Говорю солдату постарше, который ругал бандитов, чтобы провел их до сборного.

– Так у меня ж тут фурманка и напарник. Прошу, приказывать здесь бессмысленно, ведь к ним по дороге опять могут пристать. Угощаю сигарами. Он соглашается. Солдат со стороны, то ли сочувственно, то ли насмешливо: «Вот-вот, конвоируй, чтоб опять не угребли где-нибудь в подворотне».

Но он уже закидывает автомат за спину: «Ну, давай, фрау, пошли, ком».

Женщина бледнеет, в ужасе сжимается. Объясняю, что он ее проводит, будет охранять. Глядит недоверчиво, умоляюще. Снова и снова повторяет: «Вольфганг, белокурый, сероглазый, синий костюм… Улица, номер… Вольфганг…» Девочка прижалась к ней, уже не плачет, судорожно икает.

Идут по середине мостовой. Впереди грузно шагает солдат в жеваной рыжей шинели, за плечом автомат стволом вниз.

Проглянуло солнце. Пустая длинная улица. Жидкие снежные полоски на асфальте. Красные, серые черепичные кровли. Чугунные узоры оград. Пруссия.

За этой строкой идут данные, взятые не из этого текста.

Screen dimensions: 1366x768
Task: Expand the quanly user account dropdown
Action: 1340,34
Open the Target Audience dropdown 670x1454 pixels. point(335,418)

Женщина в окровавленной белой повязке, девочка на тонких дрожащих ногах… И наши солдаты, те, кто надругался над ними, и те, кто жалеет – вон ведь топочет, охраняет, вместо того чтоб грузить на фурманку трофеи, – и те, кто равнодушно смотрит со стороны…

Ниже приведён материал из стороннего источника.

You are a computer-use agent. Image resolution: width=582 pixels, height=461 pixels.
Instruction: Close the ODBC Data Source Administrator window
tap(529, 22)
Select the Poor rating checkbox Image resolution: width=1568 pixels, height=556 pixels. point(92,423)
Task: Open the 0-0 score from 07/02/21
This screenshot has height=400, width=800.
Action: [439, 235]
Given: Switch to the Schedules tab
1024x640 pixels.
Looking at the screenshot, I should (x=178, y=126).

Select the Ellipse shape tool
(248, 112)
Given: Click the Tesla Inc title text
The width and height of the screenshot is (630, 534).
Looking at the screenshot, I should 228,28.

Где-то, не очень далеко, знакомый рокот. Пушки. За городом идет бой. А мы собираем трофеи. Беляев, и я вместе с ним, и с жуликоватым сержантом, и с другими мародерами. Мы все вместе. И генерал на вокзале, командующий собиранием чемоданов, и лейтенант-сапер, который верит в интернационализм, и танкист, гнавшийся за полькой, и все, кто сейчас там перебегают, ползут по снегу в черных плешинах разрывов, и те, кто штурмуют Кенигсберг, стреляют, умирают, истекают кровью, и те, кто в безопасных армейских тылах пьют, куражатся, тискают баб… Мы все вместе. Честные и подлые, храбрые и трусливые, добрые и жестокие… Мы все вместе, и от этого не уйти никуда и никогда. И славу не отделить от позора…

Другая улица. Длинная каменная ограда; через верх топорщатся ветви. На противоположной стороне несколько маленьких домиков, низкие штакетные заборчики палисадников, огородов.

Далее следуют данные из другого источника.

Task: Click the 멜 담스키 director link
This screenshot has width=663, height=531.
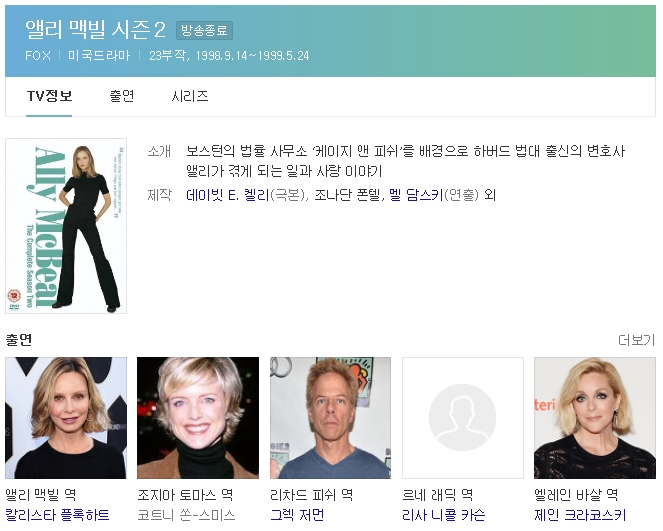Action: 415,195
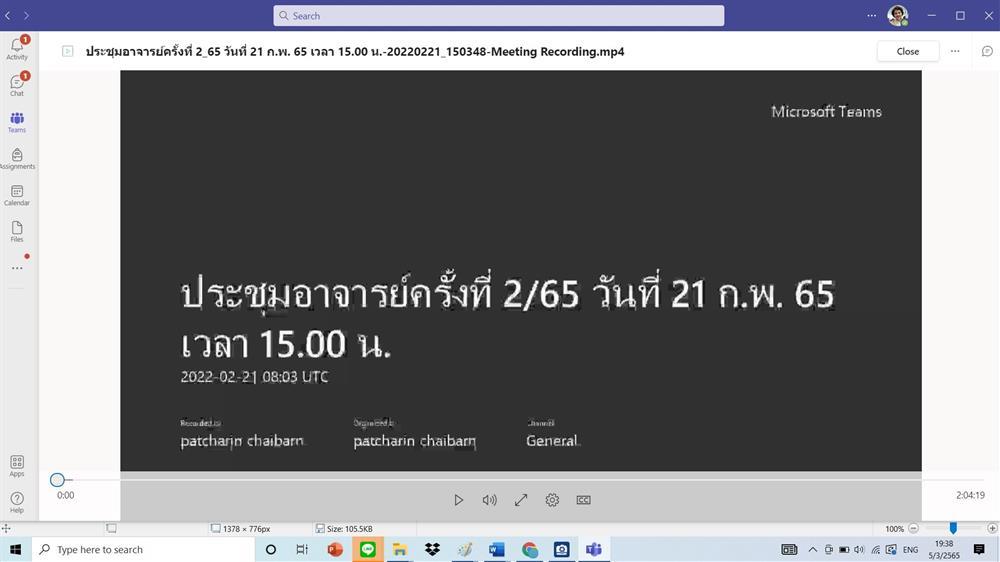
Task: Open Files in the Teams sidebar
Action: pyautogui.click(x=17, y=231)
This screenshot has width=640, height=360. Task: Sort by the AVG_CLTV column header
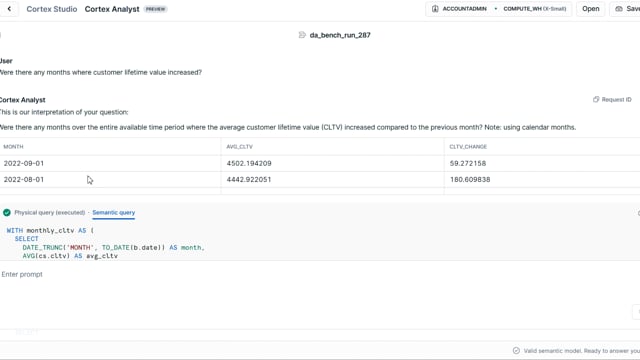click(x=240, y=147)
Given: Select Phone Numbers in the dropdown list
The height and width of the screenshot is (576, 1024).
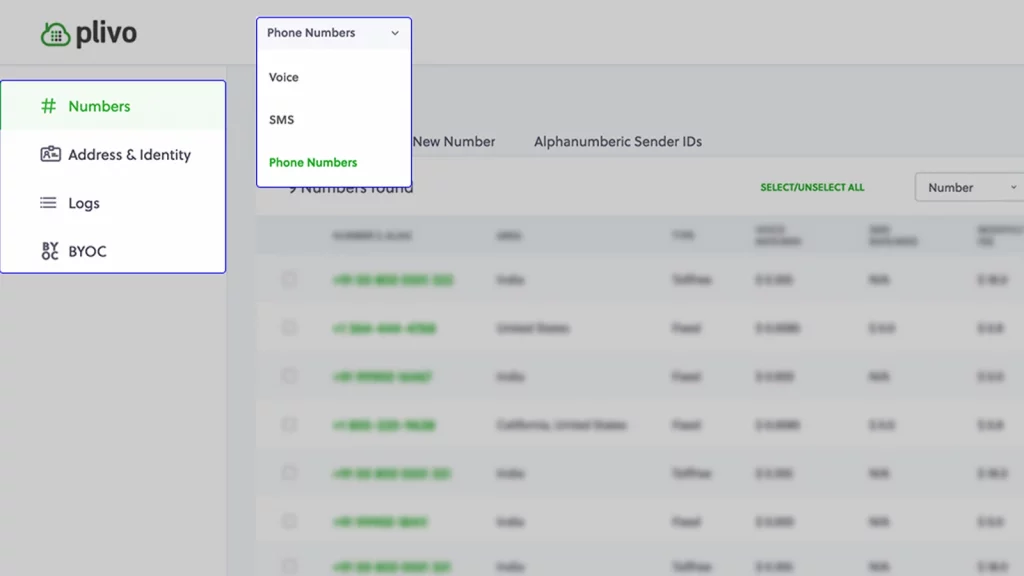Looking at the screenshot, I should point(311,161).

На тротуаре две женщины. Замысловатые шляпки, у одной даже с вуалью. Добротные пальто, и сами гладкие, холеные. Идут не спеша, переговариваются. По мостовой молодой солдат ведет в поводу хромающую лошадь. Навстречу ему двое катят тележку, груженную чемоданами и узлами.

Женщины смотрят на них с брезгливым любопытством, но без страха. Подхожу вплотную. Так же смотрят на меня.

– Почему вы на улице? Куда вы идете? Разве вы не знаете, что это опасно?

Обе рассматривают меня испытующе, недоверчиво и право же свысока. Долговязый, черный, лохматый, торчащие усы, трехсуточная щетина, шинель измята, расстегнута – уже пригревает, – увешан, как верблюд: полевая сумка, планшет, фляга, бинокль, сумка с автоматными обоймами, тяжелый пистолет и длинный кинжал из немецкого штыка с разноцветной плексигласовой ручкой… Та, что постарше, лет сорока, поджимает губы кисловато-вежливой улыбкой. Говорит с берлинским акцентом:

– О, наконец-то, господин офицер, с которым можно говорить. На нашей улице все продуктовые магазины закрыты или разбиты. Мы должны купить продукты, у нас есть карточки.

Вторая помоложе. Тот же говор.

– Да, да, у нас семьи, дети, второй день нет хлеба, нет масла.

– Сейчас вы ничего не достанете, в городе идут еще бои (вру, чтобы припугнуть), и к тому же здесь передовые части, есть разные солдаты, многие уже годами без женщин, с вами могут обойтись очень плохо… Возвращайтесь домой.